A Particularly Odd OpsMgr 2007 Problem (And Solution)

The Operations Manager 2007 agent and management server communicate with each other and perform mutual authentication using Kerberos.  They’re in the same forest and hence in the same Kerberos domain.  But what happens if you have agents outside the forest?  If you read anything from Microsoft (or the OpsMgr book I just bought) you’d be left under the impression that you must install the OpsMgr gateway.  You’d then install a custom X.509 cert (requiring a cert server running on Windows Enterprise Edition) on that machine and on the OpsMgr server.  There’s two problems with this:

  • What if the un-trusted network is a workgroup, e.g. a DMZ?  There’s no Kerberos domain for the agents on the network to authenticate with the Gateway.
  • What if you are monitoring many networks with only one or two agents on each network?  Are you going to install lots and lots of Gateways?

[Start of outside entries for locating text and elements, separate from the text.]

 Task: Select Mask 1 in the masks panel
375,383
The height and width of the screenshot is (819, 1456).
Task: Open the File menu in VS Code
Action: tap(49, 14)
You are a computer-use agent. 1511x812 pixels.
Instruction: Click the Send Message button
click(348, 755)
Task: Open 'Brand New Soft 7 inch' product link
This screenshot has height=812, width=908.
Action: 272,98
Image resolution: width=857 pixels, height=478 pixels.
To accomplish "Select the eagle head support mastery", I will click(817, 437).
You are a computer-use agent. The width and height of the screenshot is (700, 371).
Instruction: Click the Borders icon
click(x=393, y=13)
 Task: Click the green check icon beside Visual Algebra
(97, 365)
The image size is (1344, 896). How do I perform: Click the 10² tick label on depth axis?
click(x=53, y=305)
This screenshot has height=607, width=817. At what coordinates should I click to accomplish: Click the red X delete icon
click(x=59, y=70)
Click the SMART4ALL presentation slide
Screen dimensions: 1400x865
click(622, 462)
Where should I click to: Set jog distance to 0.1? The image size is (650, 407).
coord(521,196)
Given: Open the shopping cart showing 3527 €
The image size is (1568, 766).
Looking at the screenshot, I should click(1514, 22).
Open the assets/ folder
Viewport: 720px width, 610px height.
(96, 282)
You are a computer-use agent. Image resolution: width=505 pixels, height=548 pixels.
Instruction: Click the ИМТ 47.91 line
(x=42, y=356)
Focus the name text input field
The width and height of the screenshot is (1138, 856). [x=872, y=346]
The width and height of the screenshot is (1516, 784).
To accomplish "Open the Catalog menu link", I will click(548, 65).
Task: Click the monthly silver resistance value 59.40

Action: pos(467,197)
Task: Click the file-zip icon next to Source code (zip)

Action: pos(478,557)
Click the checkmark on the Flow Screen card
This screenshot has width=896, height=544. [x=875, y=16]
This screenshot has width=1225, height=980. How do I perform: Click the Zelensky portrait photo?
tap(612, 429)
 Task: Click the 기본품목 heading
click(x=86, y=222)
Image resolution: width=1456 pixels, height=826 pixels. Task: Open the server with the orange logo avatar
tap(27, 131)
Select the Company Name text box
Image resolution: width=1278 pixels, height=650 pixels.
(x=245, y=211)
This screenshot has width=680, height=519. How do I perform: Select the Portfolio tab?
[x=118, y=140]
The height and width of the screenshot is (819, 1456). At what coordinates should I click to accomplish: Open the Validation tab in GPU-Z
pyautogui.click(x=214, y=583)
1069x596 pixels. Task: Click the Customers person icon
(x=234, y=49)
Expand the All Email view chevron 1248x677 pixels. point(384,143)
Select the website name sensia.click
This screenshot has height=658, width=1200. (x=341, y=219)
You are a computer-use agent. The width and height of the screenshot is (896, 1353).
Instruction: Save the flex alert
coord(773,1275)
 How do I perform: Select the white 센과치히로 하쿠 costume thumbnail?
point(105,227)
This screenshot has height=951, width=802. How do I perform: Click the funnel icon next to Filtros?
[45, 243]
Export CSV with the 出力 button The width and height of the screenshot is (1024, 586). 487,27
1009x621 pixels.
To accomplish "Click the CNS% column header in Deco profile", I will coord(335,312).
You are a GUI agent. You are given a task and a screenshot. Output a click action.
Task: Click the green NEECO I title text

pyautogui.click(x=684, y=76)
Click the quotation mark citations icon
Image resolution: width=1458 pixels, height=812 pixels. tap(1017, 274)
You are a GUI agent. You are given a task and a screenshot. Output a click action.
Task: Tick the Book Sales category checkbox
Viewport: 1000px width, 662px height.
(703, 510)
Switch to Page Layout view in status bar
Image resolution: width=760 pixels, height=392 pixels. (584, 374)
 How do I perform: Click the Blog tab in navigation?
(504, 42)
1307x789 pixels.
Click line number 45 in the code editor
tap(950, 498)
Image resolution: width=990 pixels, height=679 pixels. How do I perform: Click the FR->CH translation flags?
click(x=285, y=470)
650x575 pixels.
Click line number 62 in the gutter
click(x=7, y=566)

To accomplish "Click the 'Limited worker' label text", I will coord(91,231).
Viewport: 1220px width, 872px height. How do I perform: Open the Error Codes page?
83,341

If you are persistent with your searches you will find that:

  • There is one mention by Microsoft in a downloadable Word document that you can install agents with the X.509 cert so that the agents can communicate directly with the management server.
  • There is an almost complete guide by Duncan McAlynn on how to install the certs using MOMCERTIMPORT /SUBJECTNAME (the subject name is the name of the cert in the certificate store).

Duncan appears to be the only person to have attempted to document this process so he deserves credit for it.  The MS documentation folks have done a poor job with OpsMgr, e.g. failing to cover this subject and failing to document complete management pack authoring.  The instructions for setting up the CA are in the OpsMgr 2007 Security Guide and Duncan walks you through installing the agent.  The only missing step is you need to install and import CA and agent certs on the OpsMgr management server(s) so that they have a means for mutual authentication with the agents.

I’d been doing this successfully on servers and then I hit one server where the agent could not use the cert.  I saw the following in the Operations Manager Event Log:

Source: OpsMgr Connector

Type: Error

Event ID: 21036

The certificate specified in the registry at HKEY_LOCAL_MACHINESOFTWAREMicrosoftMicrosoft Operations Manager3.0Machine Settings cannot be used for authentication.  The error is The credentials supplied to the package were not recognized
(0x8009030D).

I reissued that cert, re-imported it, re-installed the agent half a dozen times.  I’d opened a call with MS (thanks to IT Pro Momentum) but the first PSS agent was not the Mae West to deal with.  He kept claiming the my CA was at fault but I knew it wasn’t – other agents were fine.  Finally the ticket got reassigned to Brian who was a pleasure to work with.

He started coming up with some new ideas straight away.  The first was maybe the cert store was corrupt.  I tried a fix for that (CERTUTIL -F -REPAIRSTORE MY “<thumbprint of agent cert>”) but that didn’t fix the problem.  Brian asked if we could look at the server together using "EasyAssist" … it’s MS’s answer to WebEx or LogMeIn so they can get Remote Assistance over web friendly protocols.  We poked around and saw something interesting.

  • The CA cert in ComputerTrusted Root Authorities was fine.
  • The agent cert in the ComputerPersonal store was fine.  The certification path was fine.
  • When you run MOMCERTIMPORT it copies the cert into ComputerOperations Manager in the certificate store.  I had overlooked this.  Here, the certification path was invalid.  Weird, because it was fine in the ComputerPersonal store.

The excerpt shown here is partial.